Richard J. Daley Center, Chicago
CHICAGO - Pharmaceutical and medical device maker Baxter Healthcare has reportedly agreed to settle at least 38 lawsuits accusing the company over emissions which allegedly caused cancer in people living near its manufacturing and distribution facility in suburban Round Lake.
Attorneys from the firm of Edelson P.C., of Chicago, revealed the settlement in motions filed in Cook County Circuit Court.
Baxter is among a growing group of companies targeted in Cook County court over emissions of ethylene oxide (EtO) from manufacturing plants and medical device sterilization facilities in communities in Lake County in Chicago's north suburbs.
The lawsuits against Baxter were lodged beginning in 2025, as part of a wave of new lawsuits filed against companies accused of operating industrial facilities, either currently or in the past, blamed for allegedly harmful EtO emissions in the region.

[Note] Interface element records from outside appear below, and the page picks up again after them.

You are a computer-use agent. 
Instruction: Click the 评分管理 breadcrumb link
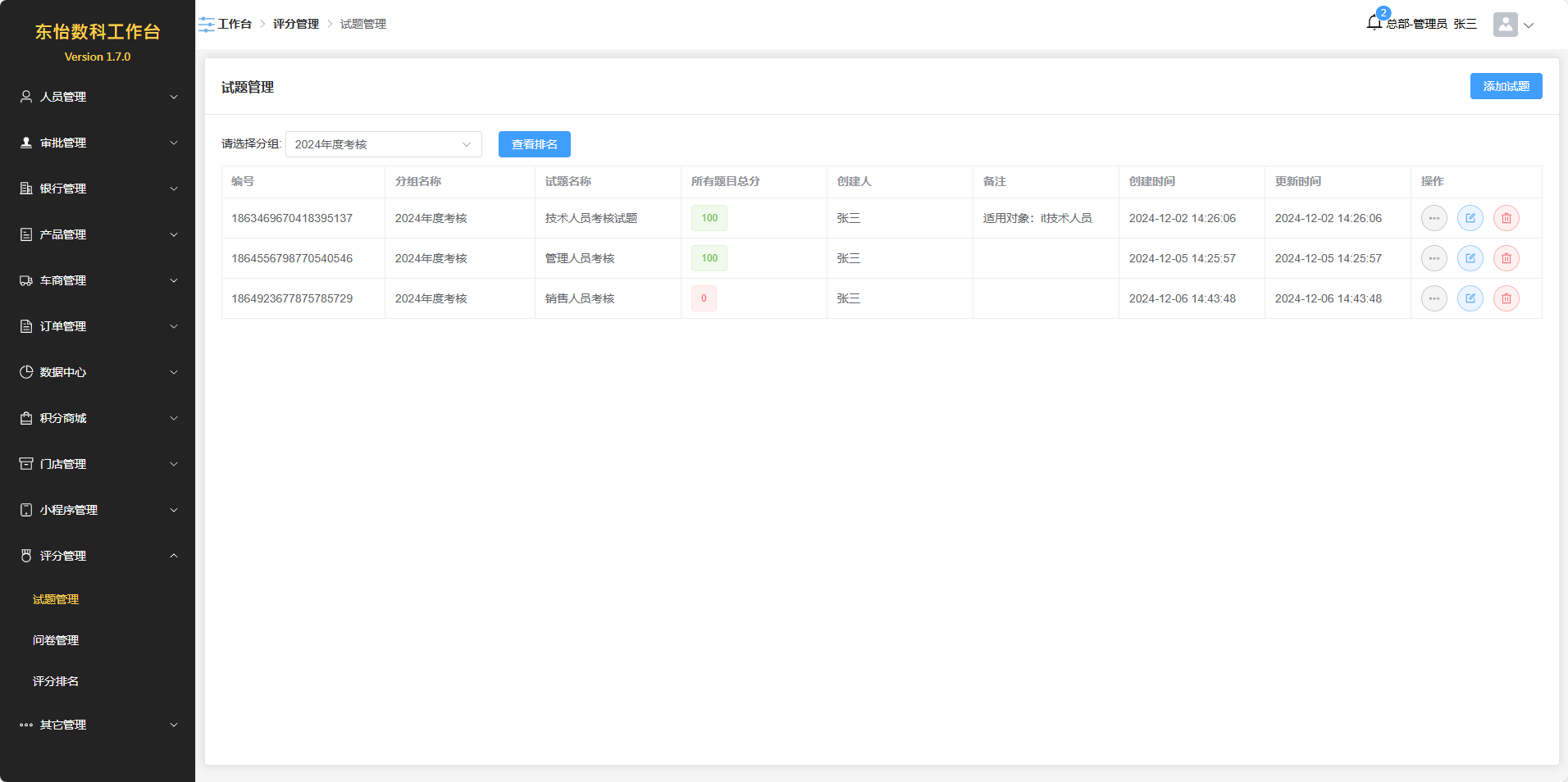(x=295, y=25)
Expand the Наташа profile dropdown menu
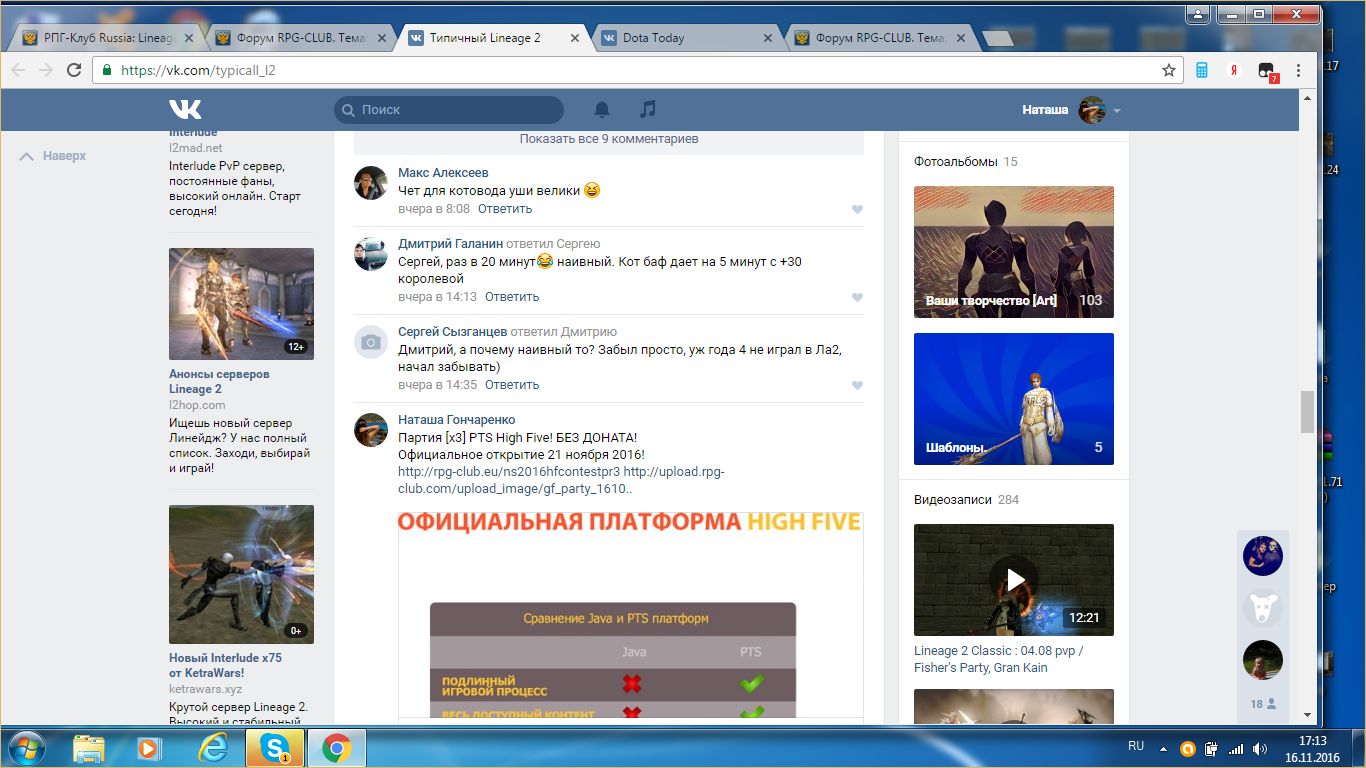 (x=1117, y=111)
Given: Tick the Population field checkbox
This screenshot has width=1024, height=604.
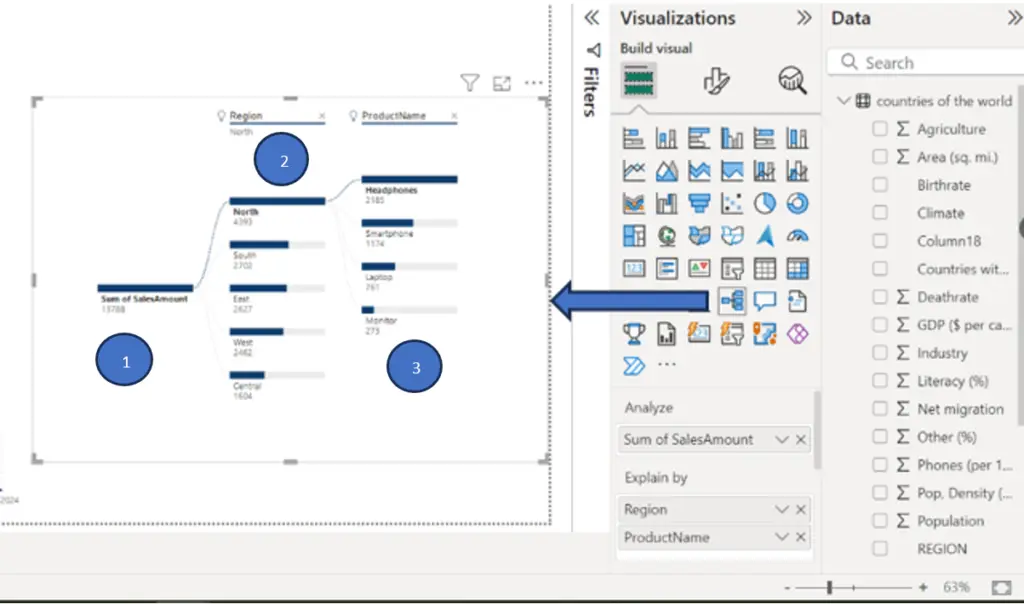Looking at the screenshot, I should tap(880, 520).
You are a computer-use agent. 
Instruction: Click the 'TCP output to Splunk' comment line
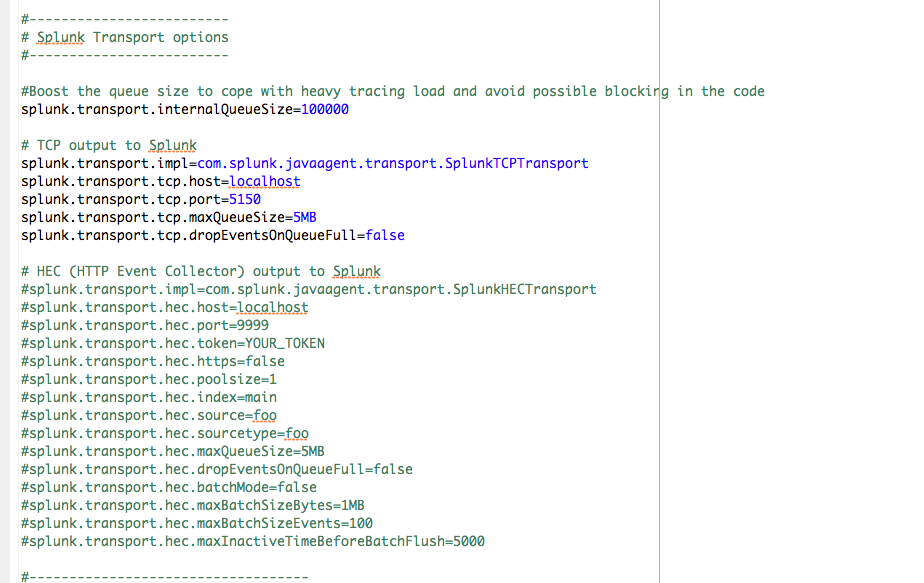click(109, 145)
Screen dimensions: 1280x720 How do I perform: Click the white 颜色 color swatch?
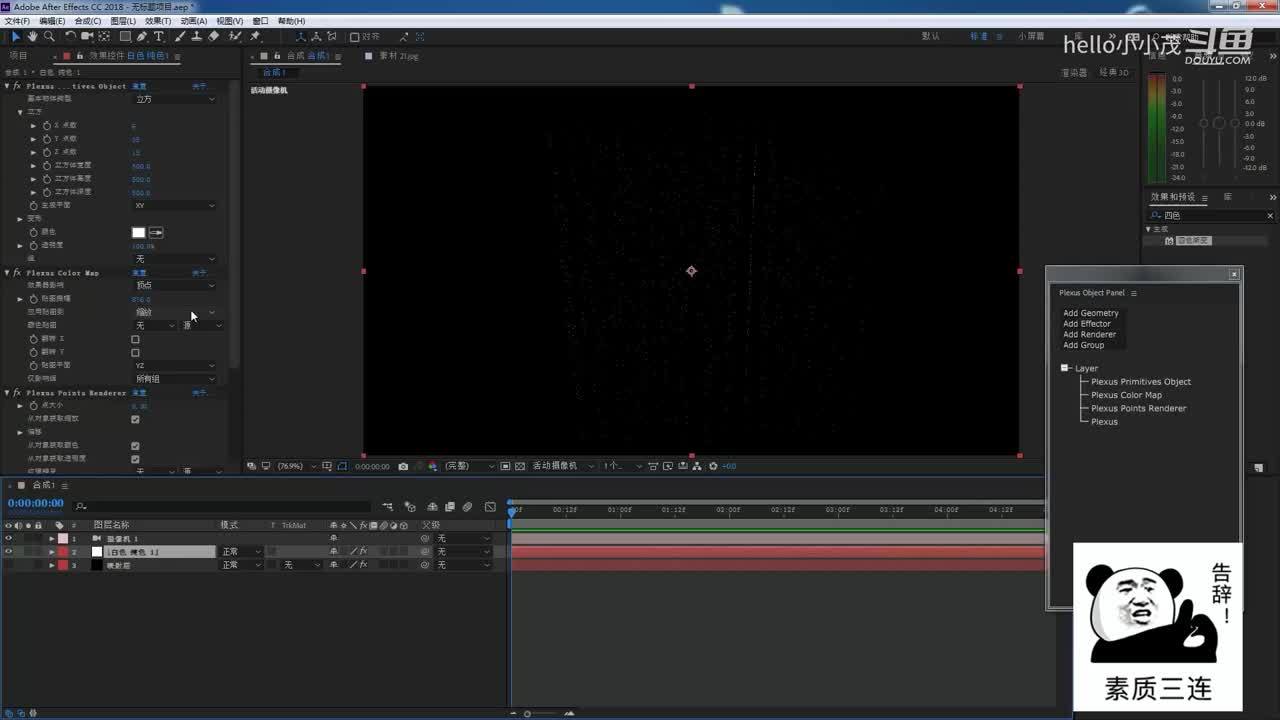138,233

Those new lawsuits came even as some of the same plaintiffs, represented by Edelson, were wrapping up settlements to resolve hundreds of legal claims filed years ago against other companies that used EtO in their manufacturing and distribution processes.
Companies reaching such settlements have included Vantage Specialty Chemicals, Medline, and Steris, on behalf of its subsidiary, Isomedix.
Only the Steris Isomedix settlement has been publicly discussed, as the company indicated it would pay $48 milion to resolve the litigation.
However, those settlements themselves followed notable settlements with medical device sterilizer Sterigenics and Griffith Foods over EtO personal injury lawsuits related to emissions from a medical device sterilization plant in west suburban Willowbrook in Cook County.
Under those deals, Sterigenics agreed to pay $408 million to settle more than 870 lawsuits.
And Griffith Foods, which had operated the Willowbrook plant in the 1980s, agreed to pay $48 million.
EtO has also been widely used by companies like Steris, Sterigenics and other medical device manufacturer and distributors to sterilize a wide variety of medical devices and tools, including surgical implants like pacemakers and catheters, as well as surgical instruments.
Medical device makers have said EtO is all but essential to ensuring patient safety and preventing deadly infections in patients undergoing surgeries in operating rooms.
EtO is also used in a variety of other industrial settings, including as a building block chemical for a host of consumer products and to sterilize spices and some other food products, making them safe for human consumption.
Because of its widespread use, EtO is present in the ambient air throughout much of the Chicago region, according to air pollution measurements conducted by the U.S. Environmental Protection Agency.
Nonetheless, companies in the Chicago area and elsewhere have been targeted in recent years by lawsuits from trial lawyers seeking big payouts and relying on government reports indicating long exposure to EtO could increase people's risk of contracting cancer.
Collectively, Illinois EtO settlements have been estimated to generate more than $700 million for plaintiffs and the trial lawyers who have in many cases recruited plaintiffs for the lawsuits.
As they neared settlements with the initial group of Lake County defendants, plaintiffs moved to expand their lawsuits further, targeting additional companies.
That maneuver followed the playbook set in the litigation against Sterigenics, where plaintiffs' lawyers added Griffith Foods to the litigation.
Beginning in late 2024, the Edelson attorneys lodged hundreds of suits against a group of additional defendants, including Baxter, AbbVie, Abbott Laboratories, PPG Industries and BASF Corporation.
Those defendants, excluding Baxter, have pushed back against those lawsuits, claiming the plaintiffs either waited far too long to sue them or engaged in other unfair procedural tactics to tee up the lawsuits.
While that dispute remains pending, Baxter appears to have settled the claims against it.
On Jan. 16, Edelson attorneys filed motions in Cook County Circuit Court asking a judge to appoint an administrator for two settlements.
One such motion involved the already publicly known Isomedix settlement.
But the other concerned a settlement with Baxter. The motion indicated the settlement would resolve 38 lawsuits against Baxter.
The motions, however, blacked out the potential gross settlement amounts for both Baxter and Isomedix. In a separate motion concerning the redactions, Edelson essentially asserted the settlement amount is none of the public's business, at least at this point.
"... Because no individual Plaintiff’s settlement is yet finalized under the Baxter and Isomedix settlement programs, the group settlement amounts are likewise not yet final; disclosing these potential gross sums serves no public purpose," Edelson wrote in that motion.
Baxter did not respond to questions submitted by The Cook County Record and Legal Newsline.